Per i motivi di famiglia e personali, di norma, non è richiesta una motivazione eccessivamente dettagliata, ma è comunque utile formulare la richiesta in modo chiaro.

Il dirigente valuta la domanda.

Per l’aspettativa per motivi di famiglia, personali o di studio, la concessione è generalmente dovuta. Tuttavia, in presenza di comprovate esigenze di servizio, il dirigente può differirne l’inizio, ridurne la durata o, nei casi previsti, negarla.

La risposta deve arrivare entro 30 giorni dalla presentazione della domanda.

Il consiglio pratico è presentare la richiesta con congruo anticipo rispetto alla data di inizio dell’aspettativa, così da consentire alla scuola di organizzare l’eventuale sostituzione.

È sempre opportuno conservare una copia protocollata della domanda.

Se sei un supplente, verifica prima che il tuo contratto rientri tra quelli che danno diritto all’aspettativa: supplenza annuale al 31 agosto o supplenza fino al termine delle attività didattiche al 30 giugno.

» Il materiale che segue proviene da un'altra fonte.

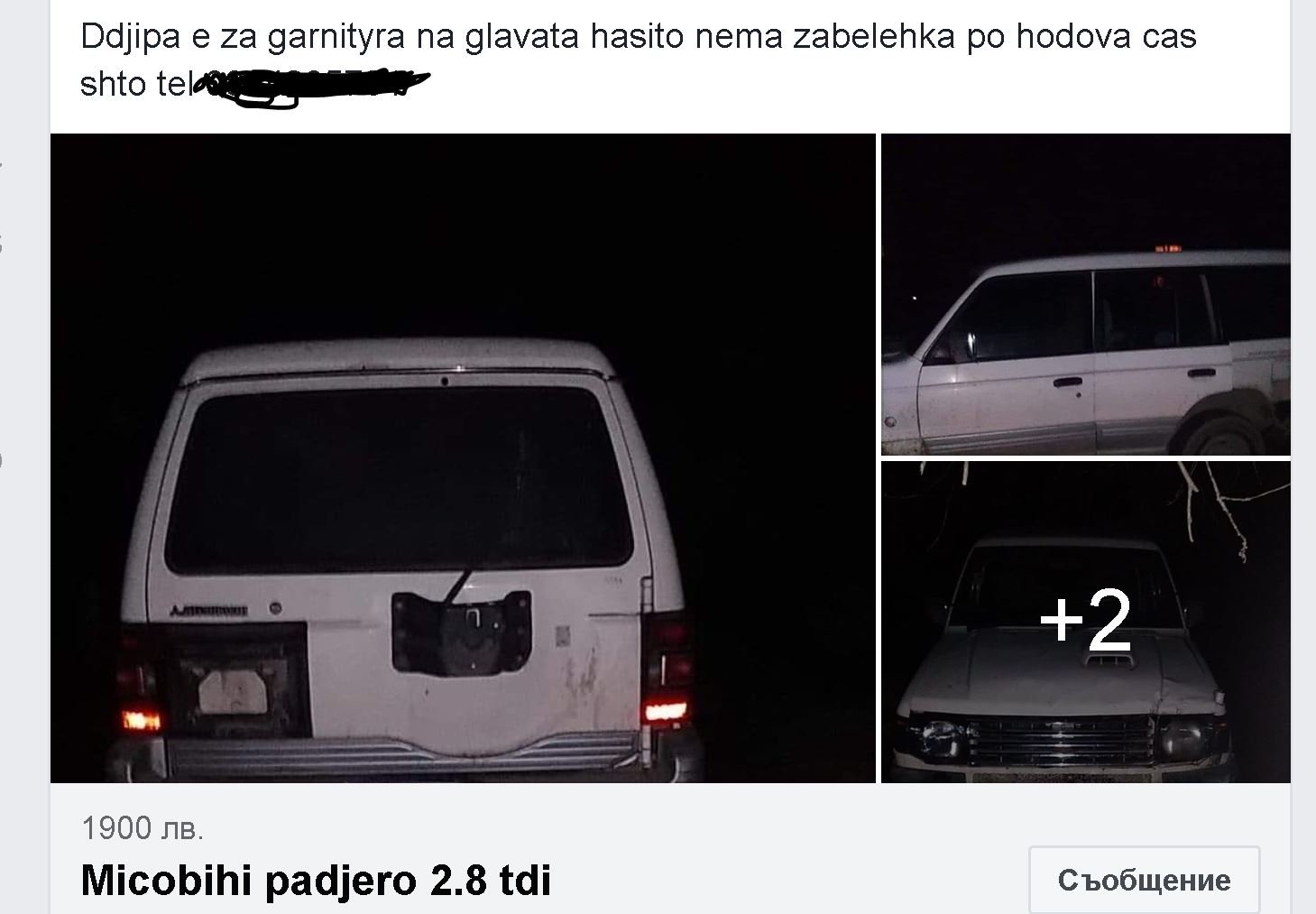This screenshot has width=1316, height=914.
Task: Click the lit left tail light in rear photo
Action: [x=140, y=719]
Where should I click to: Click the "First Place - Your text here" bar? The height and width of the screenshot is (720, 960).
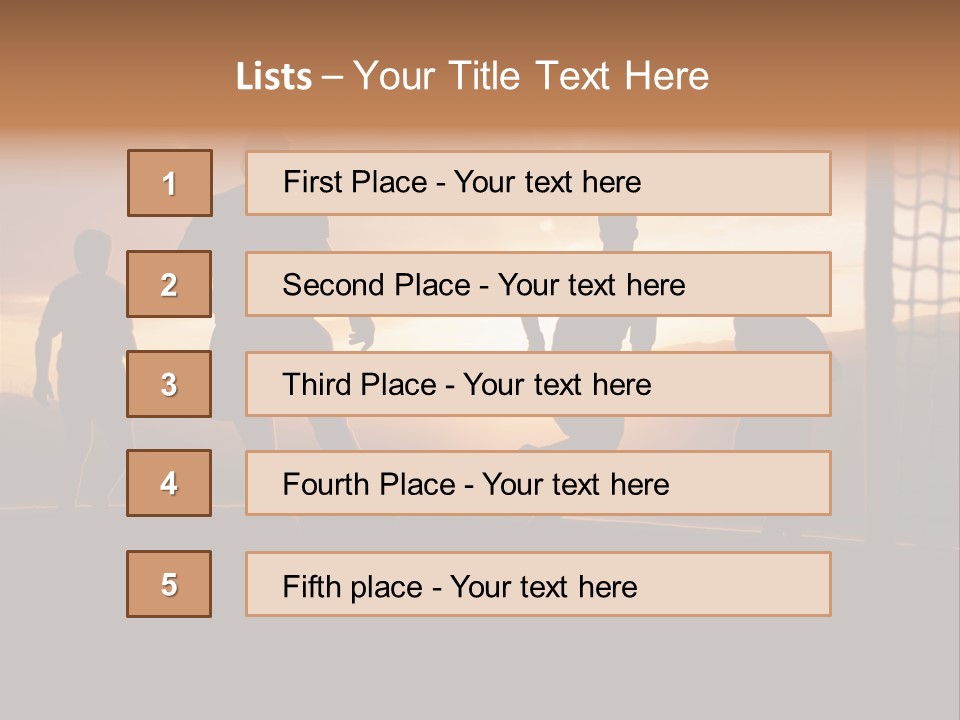[x=538, y=183]
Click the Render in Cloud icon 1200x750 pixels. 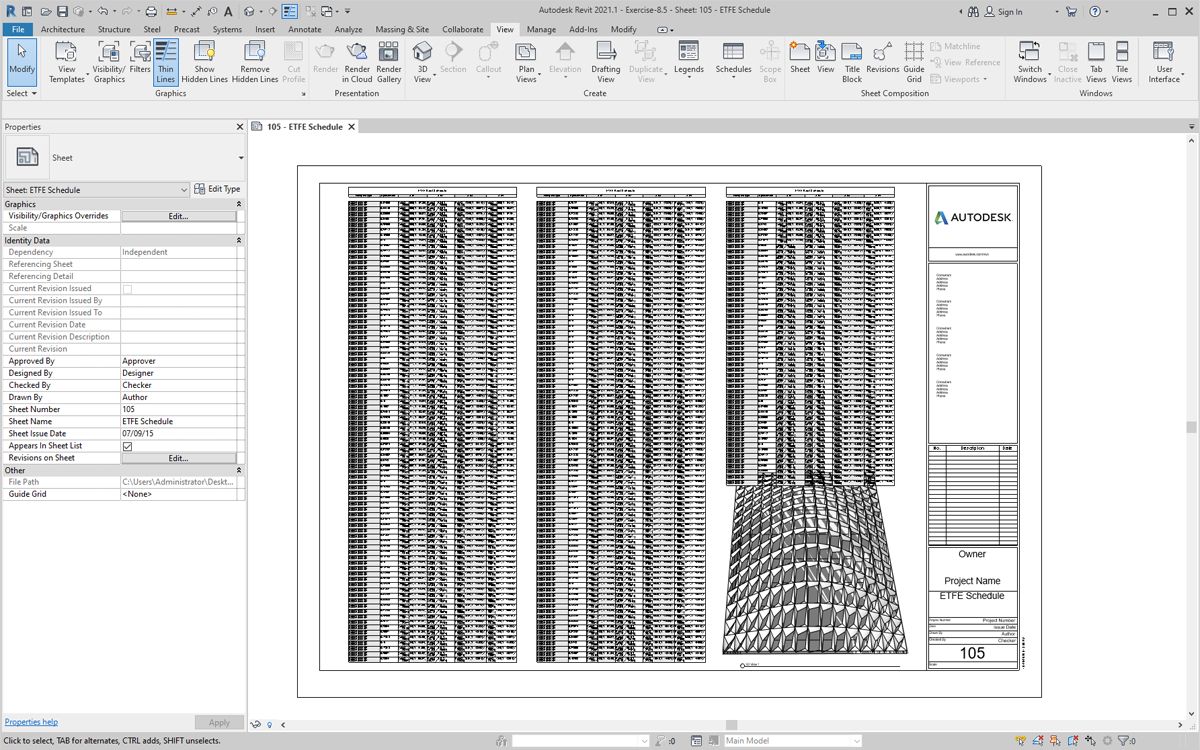click(x=357, y=62)
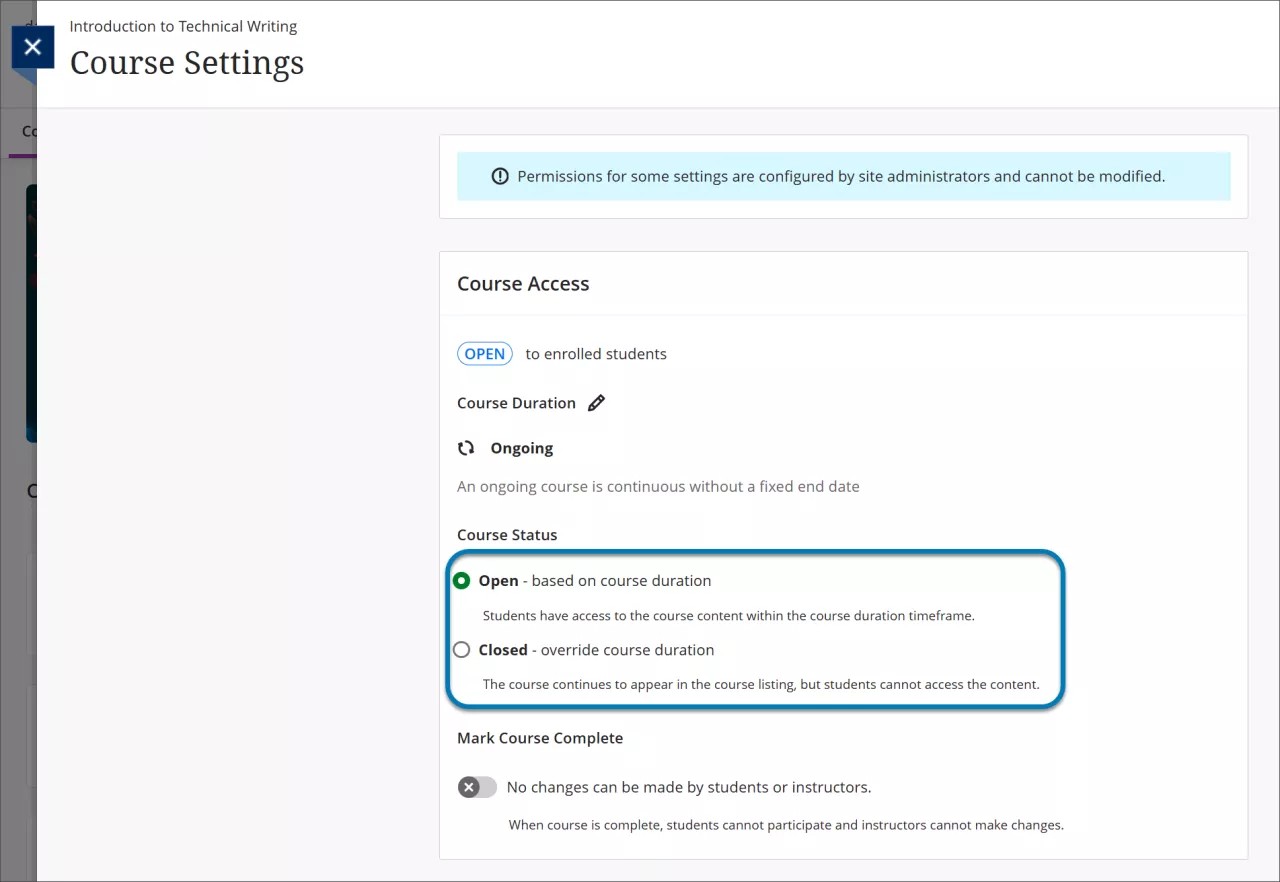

Che effetti ha l’aspettativa su anzianità, carriera e pensione?

L’aspettativa non retribuita interrompe l’anzianità di servizio.

Il periodo non è utile per gli scatti stipendiali, per la progressione di carriera né, di regola, ai fini pensionistici, perché non vengono versati contributi.

Incide anche su ferie e tredicesima, che non maturano, e sulla continuità di servizio utile per mobilità e graduatorie.

Esiste però una possibilità importante per la previdenza.

I periodi di aspettativa senza assegni possono essere riscattati ai fini pensionistici presentando domanda all’INPS, con onere economico a carico dell’interessato.

In questo modo, gli anni o i mesi di aspettativa possono essere valorizzati nel calcolo della pensione, se il lavoratore sceglie di sostenerne il costo.

Il riscatto non è automatico: va richiesto espressamente ed è a pagamento.

Per questo conviene farsi fare un preventivo dall’INPS o da un patronato prima di decidere.

Domande frequenti

Quanto dura l’aspettativa per motivi di famiglia dei docenti?

L’aspettativa per motivi di famiglia, personali o di studio dura al massimo 12 mesi continuativi e non più di 30 mesi in un quinquennio.

Può essere frazionata in più periodi.

Per gravi e comprovate ragioni di salute o di famiglia è possibile, in via eccezionale, un ulteriore periodo fino a 6 mesi.

L’aspettativa dei docenti è retribuita?

No. Nella maggior parte dei casi, l’aspettativa dei docenti non è retribuita.

Durante il periodo di aspettativa, il rapporto di lavoro resta sospeso e non spetta lo stipendio.

L’eccezione principale riguarda il dottorato di ricerca senza borsa, che dà diritto a un congedo straordinario retribuito.

Come si richiede l’aspettativa a scuola?

L’aspettativa si richiede con una domanda scritta e motivata al dirigente scolastico.

Nella domanda bisogna indicare il tipo di aspettativa, la data di inizio e la durata richiesta.

Il dirigente risponde entro 30 giorni e, in presenza di esigenze di servizio, può differire l’inizio dell’aspettativa o ridurne la durata.

L’aspettativa vale ai fini della pensione?

No. L’aspettativa non retribuita non è utile ai fini pensionistici, perché durante il periodo non vengono versati contributi.

Il periodo può però essere riscattato presentando domanda all’INPS, con onere economico a carico del docente interessato.

Si può lavorare durante l’aspettativa?

Dipende dal tipo di aspettativa.

L’aspettativa per motivi di lavoro serve proprio a svolgere un’altra attività o a superare un periodo di prova ed è riservata al personale di ruolo.

Per le altre tipologie di aspettativa è necessario verificare la compatibilità dell’attività con la propria posizione e con le regole previste dall’amministrazione.

Un docente supplente può chiedere l’aspettativa?

Sì. L’aspettativa per motivi di famiglia, personali o di studio spetta anche al personale a tempo determinato con supplenza annuale al 31 agosto o fino al termine delle attività didattiche al 30 giugno, secondo l’articolo 19 del CCNL 2007.